::: Extracted records
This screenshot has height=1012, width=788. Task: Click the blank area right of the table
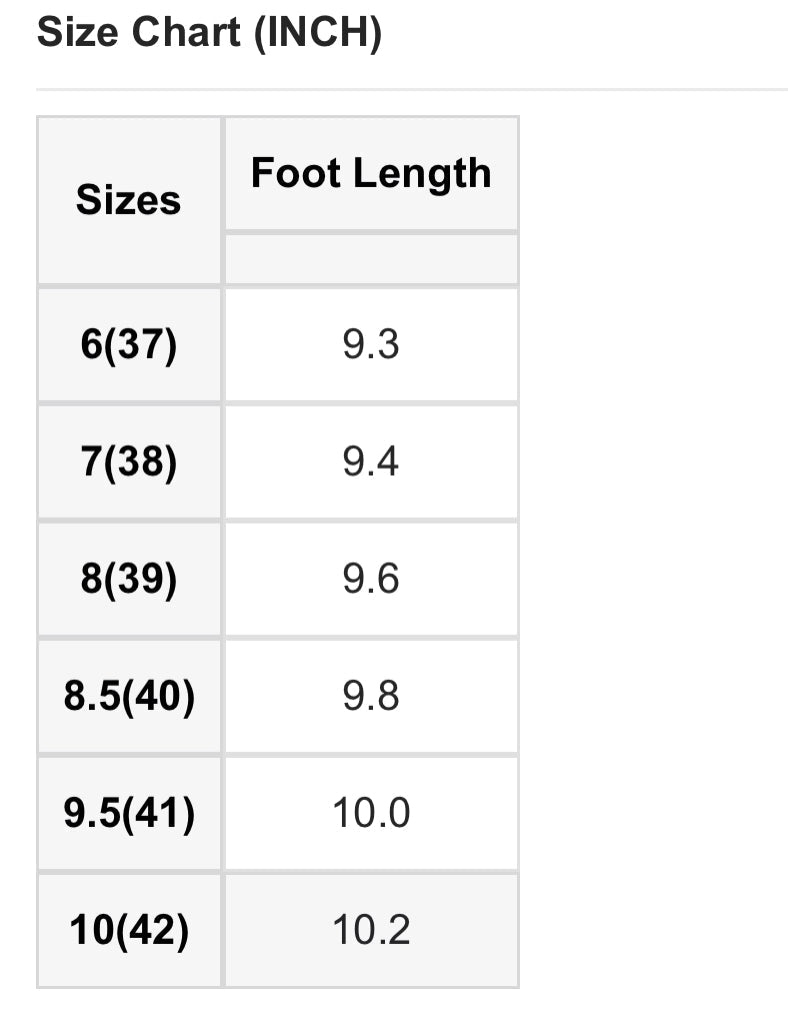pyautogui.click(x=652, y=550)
::::::
::: Extracted records
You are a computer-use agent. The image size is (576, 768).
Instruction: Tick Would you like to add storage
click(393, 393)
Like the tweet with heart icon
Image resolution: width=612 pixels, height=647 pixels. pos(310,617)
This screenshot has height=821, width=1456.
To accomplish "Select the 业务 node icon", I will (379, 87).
::::::
::: Extracted records
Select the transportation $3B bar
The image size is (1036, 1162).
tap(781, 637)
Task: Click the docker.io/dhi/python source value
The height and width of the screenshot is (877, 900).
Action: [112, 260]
::::::
## Required action
In the data above, which lines lie between the line with "You are a computer-use" and the line with "This screenshot has height=821, width=1456.", inclusive? Print those lines exactly and nothing else.

## Written response
You are a computer-use agent. The image size is (576, 768).
Instruction: Tick Would you like to add storage
click(393, 393)
Like the tweet with heart icon
Image resolution: width=612 pixels, height=647 pixels. pos(310,617)
This screenshot has height=821, width=1456.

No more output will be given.